Belinda and her mother, Teresa, baptized by Eau Claire Spanish Church pastor, Roberto Gonzalez, during the Hispanic Women's Ministry Conference at Andrews University

June 6, 2019

Ten-year-old influences mother to follow Jesus

LAKE UNION--Two years ago, Teresa Morales was searching for someone to take care of her children and ended up knocking on the door of Eau Claire (Michigan) Spanish Church member, María Dillion.

 “I need someone to watch over my three children from Monday to Saturday. Can you do it?” she asked.

Maria replied, “I can, except on Saturday” 

“Why not on Saturday?” 

“That’s the day I go to church but . . .”

Then, an idea surfaced in María’s mind. “If you allow me to take the children to church with me, I’ll be able to watch them for you on that day.” 

 

That Sabbath, the children arrived at María’s house all dressed up and together they made their way to church. They loved the stories, the songs and their Sabbath school teachers. Over the next several months, as the children went to church and the parents went to work on a nearby farm, a remarkable change began to occur. 

Belinda, Alondra and Uriel, now ages 10, 7 and 5, soon learned about the Sabbath and its sacredness. However, on Sabbaths when Teresa did not have to go to work, the children were not sent to María. Their downcast demeanor was a cause for concern. 

“Why are you all so sad?” Teresa asked her children. 

“We want to go to María’s and go to her church,” Belinda, the oldest, said. 

Teresa’s interest was piqued as she had never seen her children so deeply interested in religious affairs. 

Then, one Sabbath in 2017, Teresa was given the afternoon off from work, so she drove to the church to pick up her children. At the church, she was pleasantly surprised. “Many people knew me by name,” she recalled. “Later, I found out that they had been praying for my husband and me. My children had requested that the members pray.” 

On the way home, Teresa asked her children, “Do you really like church that much?” The chorus of answers was, “Yes!” Belinda went on to explain, “I learned that Jesus died for us because Adam and Eve sinned. We needed someone to die for us, and He made that decision. I really liked that!” 

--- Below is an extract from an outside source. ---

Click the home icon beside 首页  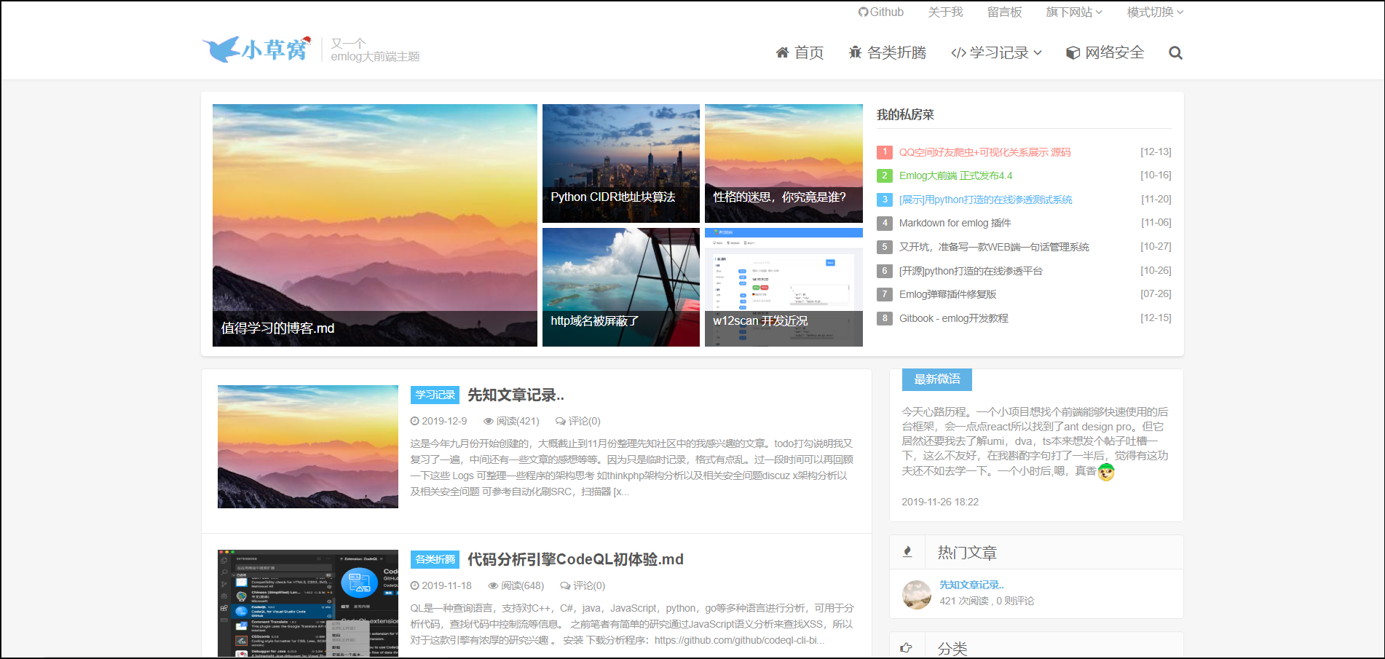(782, 52)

Teresa would see her children praying and hear how much they prayed for their parents. “Here were my children, setting an example when, in reality, it should be us, the parents, setting the example for our children,” Teresa said with a twinkle in her eye, as she related the story seated on her porch. 

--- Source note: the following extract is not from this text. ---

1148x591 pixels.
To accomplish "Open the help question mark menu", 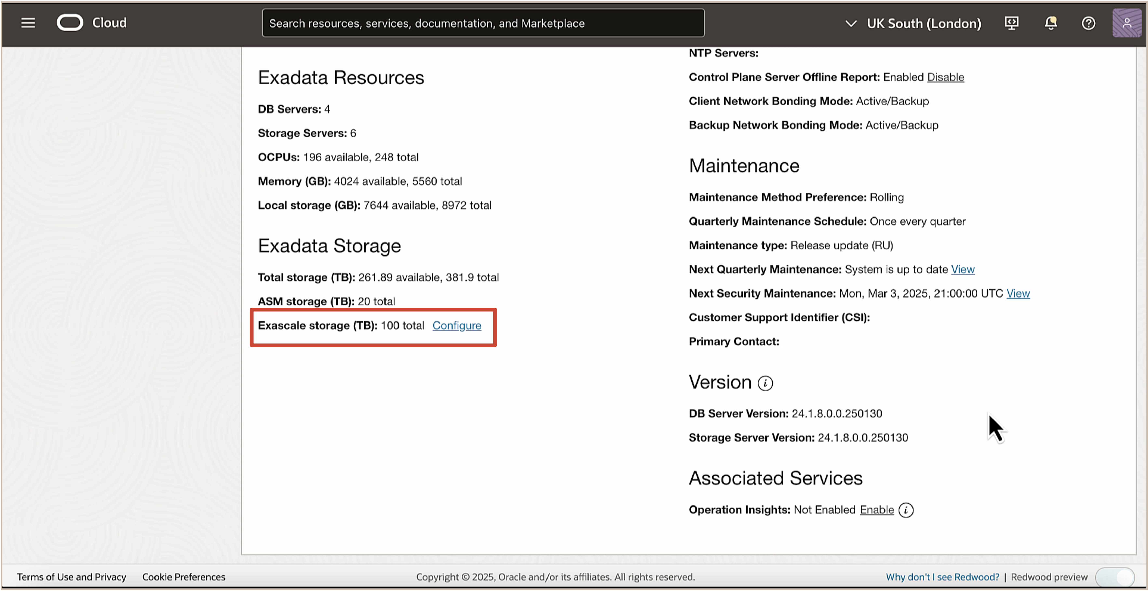I will pyautogui.click(x=1088, y=23).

A few months ago, Teresa became pregnant (she’s due in August) and her manager allowed her to have Sabbaths off. Intrigued by her children’s fervent prayers and remembering the warm embraces she received at the church, she began regularly attending the church with her children, who were overjoyed. “Soon, I was offered Bible studies,” Teresa said. “As a matter of fact, my husband joined me for the studies.” 

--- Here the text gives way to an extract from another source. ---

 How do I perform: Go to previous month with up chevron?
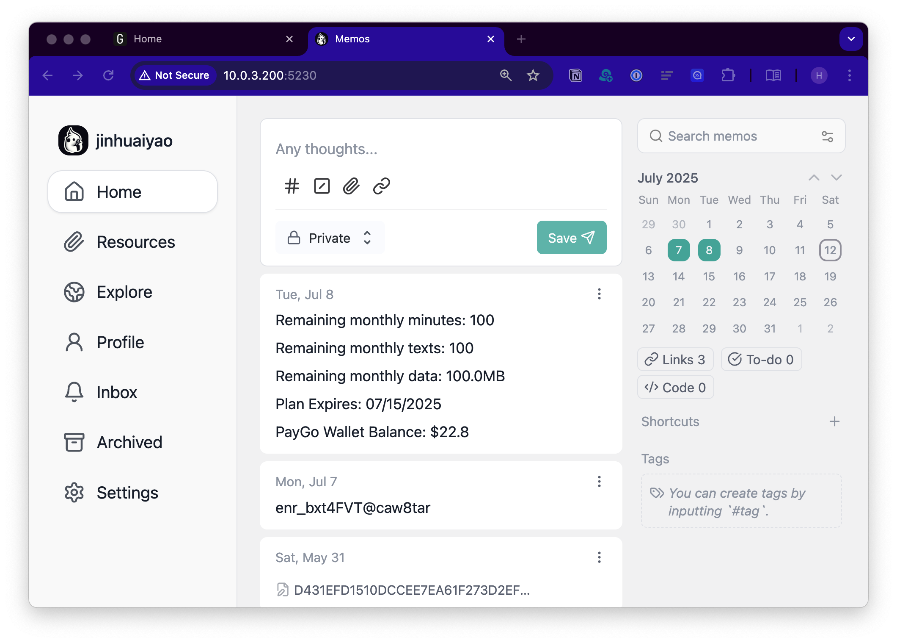pos(814,178)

After the Bible studies were over, Teresa and Belinda were ready for baptism, although Silvestre is wrestling with how to provide for the family without working Sabbaths. However, Teresa soon began harboring doubts. Was she making the right decision? All the “what ifs” started creeping into her mind. She looked to her daughter who was firm in her faith. Teresa shared her doubts with Roberto González, senior pastor of the Eau Claire Spanish Church. “That’s fine,” he said. “Every decision is personal between the individual and God.” 

The pastor then told mother and daughter about an upcoming event, the Lake Union Hispanic Women’s Ministry Convention, and added that a baptism was scheduled for June 2. “Would you like to get baptized on that day?” he asked. 

“Yes!” replied Belinda, with all the confidence her 10-year-old self could muster. Taken aback by her daughter’s exuberance, Teresa decided right then and there that she, too, would join her daughter in baptism. 

On Sunday, at the Andrews University pool, mother and daughter together gave their lives to Christ. “I feel good,” said Teresa, a few days later in her home, overlooking the farm on which her family works. “I know I made the right decision. It’s important to get baptized to have a sense of belonging.” Belinda nodded in agreement, saying, “I feel happy and good!”